I'd recommend going with the one on the left since it's the simplest and you probably have all the parts already.

Another good solution is to use a switching constant current LED driver with adjustable average current. This is the highest efficiency solution for high power LEDs. However if you drive a LED strip, this won't help much with efficiency, as the resistors in the LED strip will still burn power.

Answer 5

This question is an X-Y problem. A linear constant current driver can be made to drive LED's, yes. But it's very inefficient, and not required for the application.
There are plenty of constant current circuit to be found online.

With 8-bit PWM, the LED jumps in brightness from zero to "reading a book" levels

You can control the brightness with a logarithmic scale. I've used the below formula for similar effect.

$$pwm = 2^{x/((0.69*255)/\ln(255))} -1 $$

It outputs 8 bit PWM values based on an 8 bit brightness input. The 0.69 is there to make sure it ends at 255.
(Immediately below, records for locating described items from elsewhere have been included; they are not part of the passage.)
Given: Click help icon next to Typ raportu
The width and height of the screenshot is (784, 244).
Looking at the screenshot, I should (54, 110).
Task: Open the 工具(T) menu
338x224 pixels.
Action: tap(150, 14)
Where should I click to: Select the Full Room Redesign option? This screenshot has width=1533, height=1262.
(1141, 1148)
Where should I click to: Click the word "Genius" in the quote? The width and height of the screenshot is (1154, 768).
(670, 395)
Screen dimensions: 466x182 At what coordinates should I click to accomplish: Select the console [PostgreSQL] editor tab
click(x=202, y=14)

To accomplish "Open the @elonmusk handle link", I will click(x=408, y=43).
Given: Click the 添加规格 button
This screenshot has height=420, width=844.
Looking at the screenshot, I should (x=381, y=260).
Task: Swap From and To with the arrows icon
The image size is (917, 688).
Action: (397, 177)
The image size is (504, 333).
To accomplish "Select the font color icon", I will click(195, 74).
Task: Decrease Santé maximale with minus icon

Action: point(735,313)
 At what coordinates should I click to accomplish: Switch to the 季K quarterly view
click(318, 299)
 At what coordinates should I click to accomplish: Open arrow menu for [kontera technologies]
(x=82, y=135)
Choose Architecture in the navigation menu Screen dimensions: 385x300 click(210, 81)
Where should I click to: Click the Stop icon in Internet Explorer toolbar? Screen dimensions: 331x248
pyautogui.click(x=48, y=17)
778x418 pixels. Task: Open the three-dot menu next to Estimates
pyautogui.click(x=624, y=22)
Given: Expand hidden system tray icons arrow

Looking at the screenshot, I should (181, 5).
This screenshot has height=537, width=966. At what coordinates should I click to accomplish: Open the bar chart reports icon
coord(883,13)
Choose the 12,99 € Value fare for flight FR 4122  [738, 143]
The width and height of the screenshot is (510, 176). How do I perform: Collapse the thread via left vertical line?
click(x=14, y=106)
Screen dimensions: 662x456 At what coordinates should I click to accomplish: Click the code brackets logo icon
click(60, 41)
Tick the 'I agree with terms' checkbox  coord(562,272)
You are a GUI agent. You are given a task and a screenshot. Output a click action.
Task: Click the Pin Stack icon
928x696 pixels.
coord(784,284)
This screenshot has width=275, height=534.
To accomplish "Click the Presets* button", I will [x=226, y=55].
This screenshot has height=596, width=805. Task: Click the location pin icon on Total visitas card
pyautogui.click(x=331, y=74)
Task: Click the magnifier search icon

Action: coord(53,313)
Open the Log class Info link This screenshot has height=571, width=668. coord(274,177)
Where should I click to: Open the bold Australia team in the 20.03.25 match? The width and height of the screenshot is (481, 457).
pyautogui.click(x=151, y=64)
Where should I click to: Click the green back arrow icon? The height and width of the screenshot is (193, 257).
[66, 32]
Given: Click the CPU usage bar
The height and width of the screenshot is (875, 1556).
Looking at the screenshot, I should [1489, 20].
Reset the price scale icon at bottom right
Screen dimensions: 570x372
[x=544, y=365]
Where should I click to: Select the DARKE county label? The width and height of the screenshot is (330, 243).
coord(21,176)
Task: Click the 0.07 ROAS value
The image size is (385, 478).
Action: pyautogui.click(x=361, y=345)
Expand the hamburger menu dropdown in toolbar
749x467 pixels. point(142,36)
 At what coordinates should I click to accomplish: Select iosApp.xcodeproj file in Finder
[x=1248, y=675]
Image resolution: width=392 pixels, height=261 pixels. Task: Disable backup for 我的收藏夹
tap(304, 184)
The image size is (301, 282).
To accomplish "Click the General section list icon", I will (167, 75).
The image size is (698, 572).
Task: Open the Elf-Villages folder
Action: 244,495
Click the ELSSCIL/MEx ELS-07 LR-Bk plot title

You might want to create a lookup table, since this isn't a microcontroller friendly computation.

Answer 6

Perhaps a different solution could be an external driver, such as Onsemi CAT4101.

You could set the LED current fairly low, and use the PWM to vary the brightness. If you need higher dynamic range, then you'd have to vary the current set resistor. This could be a digital pot, or maybe, with added complication, a FET driven from D/A (or another variable volt source such as a smoothed PWM).

Or, you could just switch the current set between two values, giving you high and low brightness ranges.